Mouse Astrocytes Cortex

Overexpression of Catalytically Active, but not Mutated/Inactive, 17ΒHSD10 Inhibits Mitochondrial Respiration in Cortical Astrocytes

Alzheimer's disease (AD) and post-ischemic neurodegeneration share mechanisms like brain metabolic dysfunction and amyloid accumulation. Astrocytes, key to these processes, have an understudied mitochondrial role. Metodieva's team used in vitro murine astrocyte culture models to explore the enzymatic activity of 17β-hydroxysteroid dehydrogenase type 10 (17βHSD10) in astrocytes under metabolic and amyloidogenic stress.

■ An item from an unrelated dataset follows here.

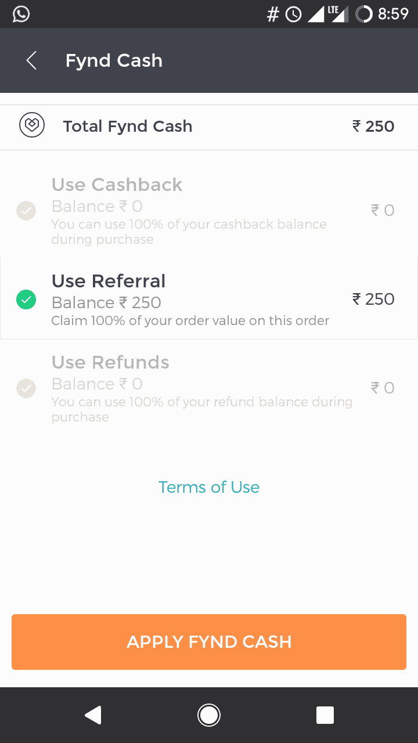Tap the ₹ 250 total cash amount
Screen dimensions: 418x743
click(373, 127)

Metodieva's team used a lentiviral system to overexpress wild-type (wt) and mutant (mut) 17βHSD10 in astrocyte mitochondria. They examined how it affects mitochondrial respiration in cortical astrocytes (Fig. 1). Mitochondrial stress testing (Fig. 1A) showed that wt-17βHSD10 overexpression did not impact basal respiration but reduced maximal respiratory capacity by 45% and spare capacity by 65% (Fig. 1D). While both control and mut-17βHSD10 cells increased their respiration by nearly 70%, the increase in wt-17βHSD10 cells was significantly lower at 30% above baseline (Fig. 1E). To verify if excess enzymatic activity of wt-17βHSD10 caused respiratory changes, they used a potent inhibitor, AG18051. Pretreatment with AG18051 restored all respiratory parameters to control levels in astrocytes overexpressing wt-17βHSD10 (Fig. 1C–E), confirming the role of excess activity in respiratory inhibition. It also enhanced respiration and capacity in astrocytes with normal 17βHSD10 levels (Extended Data Fig. 1-1). Mitochondrial decoupling (FCCP) didn't affect 17βHSD10 activity, but ETC inhibition (Complexes I, III, V) reduced it (Fig. 1F). Thus, while 17βHSD10 activity relies on ETC, excess activity may limit astrocytes' respiratory adaptability to energy demands.

Fig. 1. Increased 17βHSD10 activity decreased mitochondrial respiration, while ETC inhibition decreased the activity of the enzyme and AG18051 countered these effects (Metodieva V, Smith T, et al., 2022).

OxyR Treatment Activates Autophagic Flux in Mouse Cortical Astrocytes and Rat Cortical Neurons

Astrocyte accumulation is one of the earliest neuropathological changes in Alzheimer's disease (AD), and amyloid precursor protein (APP) is the hallmark of AD. Oxyresveratrol (OxyR), a potent antioxidant derived from the mulberry plant, has demonstrated neuroprotective effects by modulating amyloid precursor protein (APP) through autophagy pathways. Its ability to cross the blood-brain barrier makes it a promising candidate for neurodegenerative disorder treatments.

Rahman et al. used primary cortical astrocytes to investigate OxyR's effect on the AMPK/ULK1/mTOR-dependent autophagy pathway. To analyze OxyR-induced autophagic flux, they utilized chloroquine (CQ), a late-stage autophagy inhibitor, and assessed autophagic activities using immunostaining and immunoblotting. CQ blocks lysosome-autophagosome fusion. OxyR treatment increased LC3 puncta, while CQ prevented autophagosome-lysosome binding, leading to more LC3 puncta in astrocytes (Fig. 2A and B). Immunoblotting showed that OxyR and CQ together elevated LC3-II expression in astrocytes (Fig. 2C and D), indicating enhanced autophagy. In rat neurons, co-treatment resulted in more LC3 puncta and LC3-II expression (Fig. 2E–H). OxyR reduced p62 in both cell types, and CQ-induced p62 increase confirmed autophagic flux stimulation by OxyR.

Fig. 2. OxyR treatment induced autophagic flux in cortical astrocytes and neurons (Rahman MA, Cho Y, et al., 2021).